New unemployment benefits are on the horizon. On Tuesday, the House approved a bill that extends unemployment benefits for another 13 weeks.
But it's good only if your states unemployment rate is 8.5% or higher. North Carolina would qualify.
Conrad Whitfield thought he would retire as a welder for Nacco Handling in Greenville. Earlier this year he was laid off--and next month his unemployment benefits are scheduled to run out.
"Progress comes through struggling--not quitting,” Whitfield said. “Going after a thing and pursuing it--not sitting around."
So for Whitfield and others like him word of an extension is good news, "We need every break we can get."
"This has been different because this is more extensions than we've seen at least in the last 25 years,” said Greenville ESC & Joblink manager Danny Alston. “Extensions several years back was just that one extension beyond your regular unemployment--this has been several extensions."
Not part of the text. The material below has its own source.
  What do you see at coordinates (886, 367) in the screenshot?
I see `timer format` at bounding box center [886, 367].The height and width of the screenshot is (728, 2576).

The Labor Department believes the recession and a record number of people exhausting their benefits this summer are behind the extensions.
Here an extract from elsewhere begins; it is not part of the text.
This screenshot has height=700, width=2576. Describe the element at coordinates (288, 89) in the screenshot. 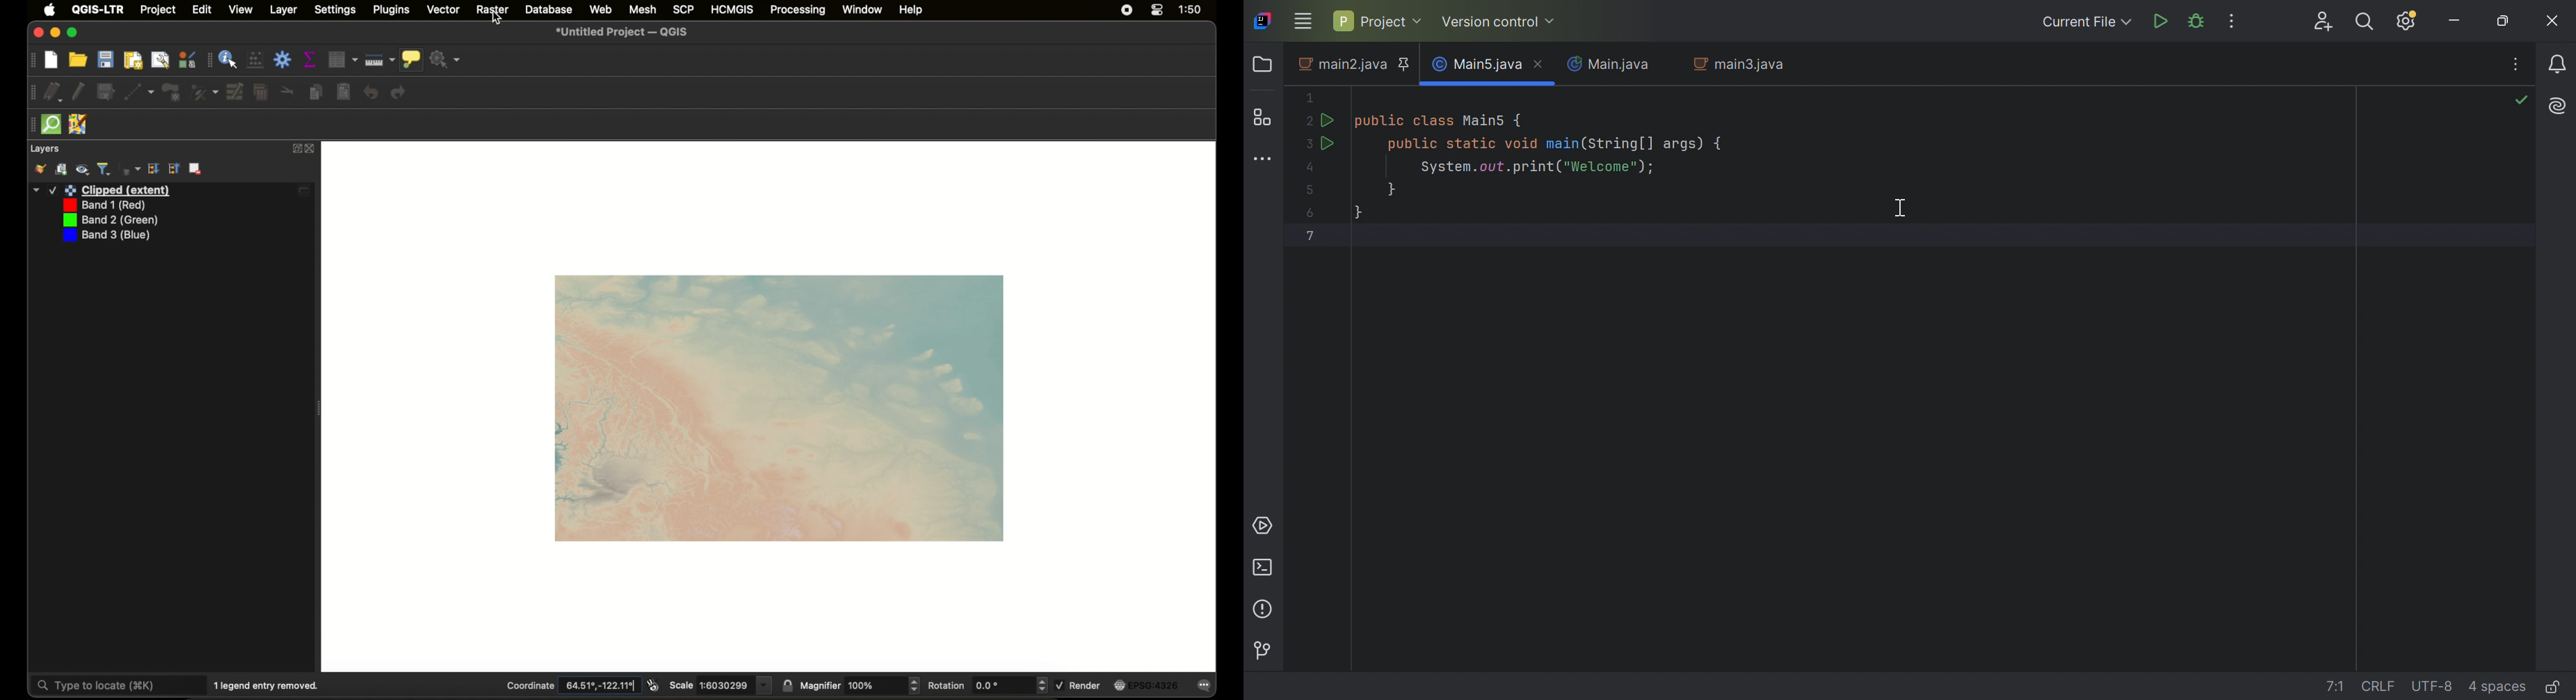

I see `cut` at that location.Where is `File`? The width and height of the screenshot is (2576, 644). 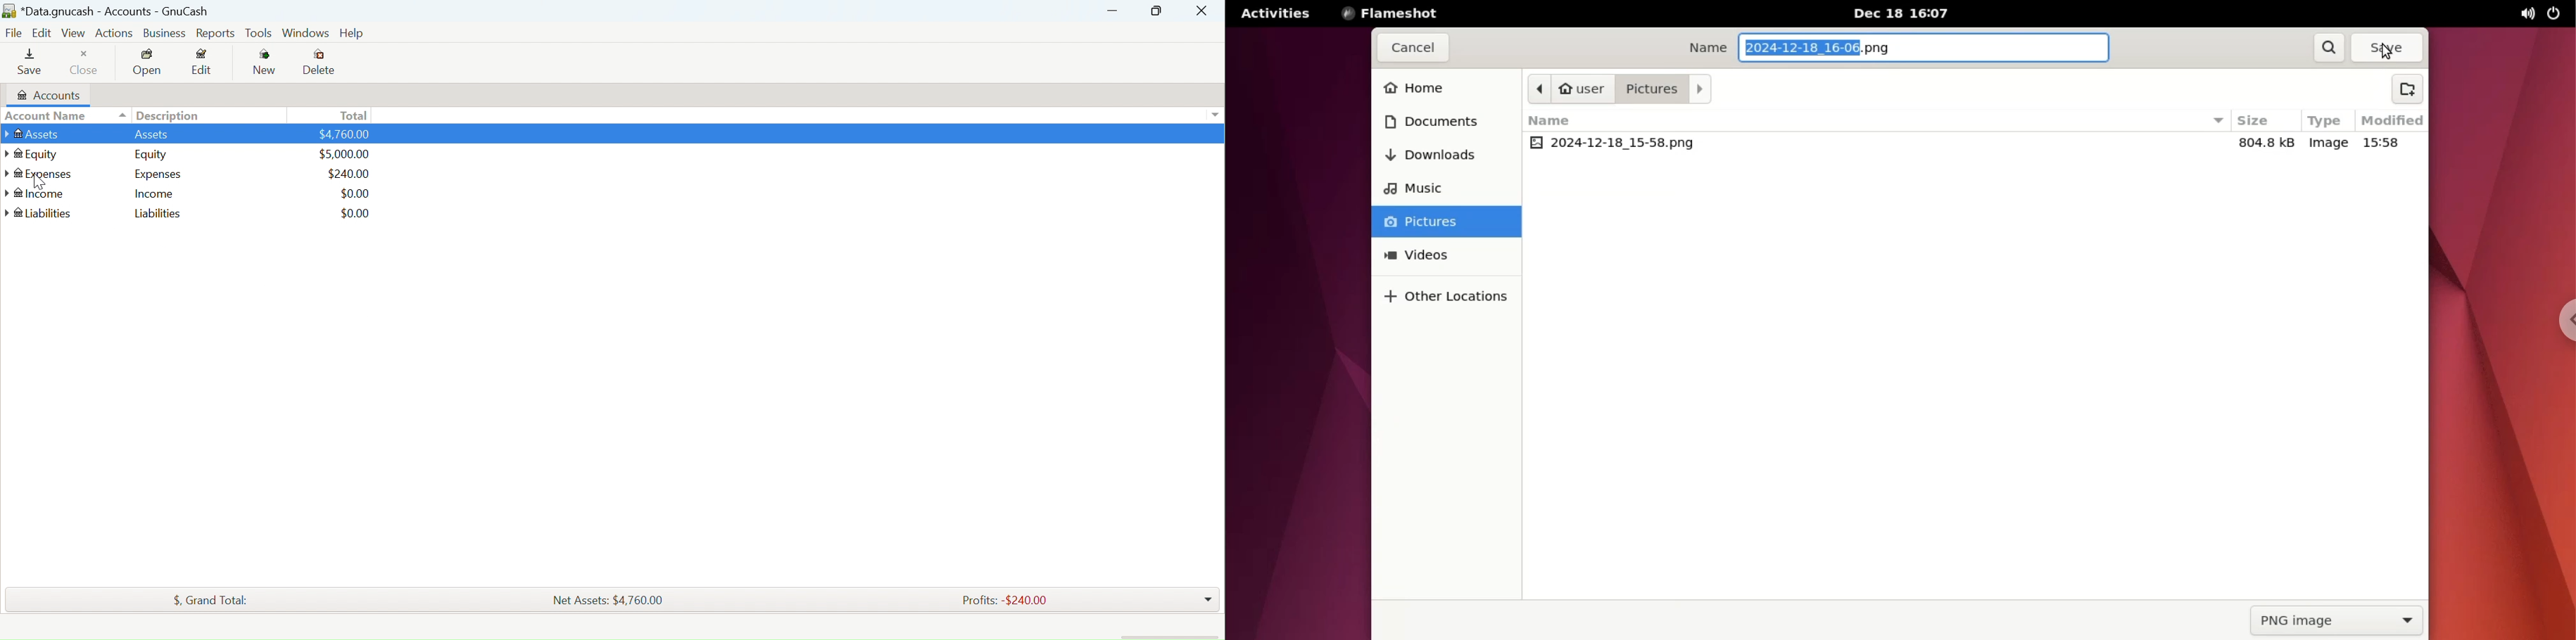 File is located at coordinates (13, 34).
The money for a new federal extension will be paid through the federal unemployment tax.
Alston says 13 weeks of new benefits will go quickly and even though our states unemployment rate dropped a tenth of a percent to 10.8% last month, things aren't promising.
Alston adds, “There may be some hiring sporadically but there's still a lot of people unemployed that just can't find work."
Lawmakers speculate the Senate could pass the bill in November.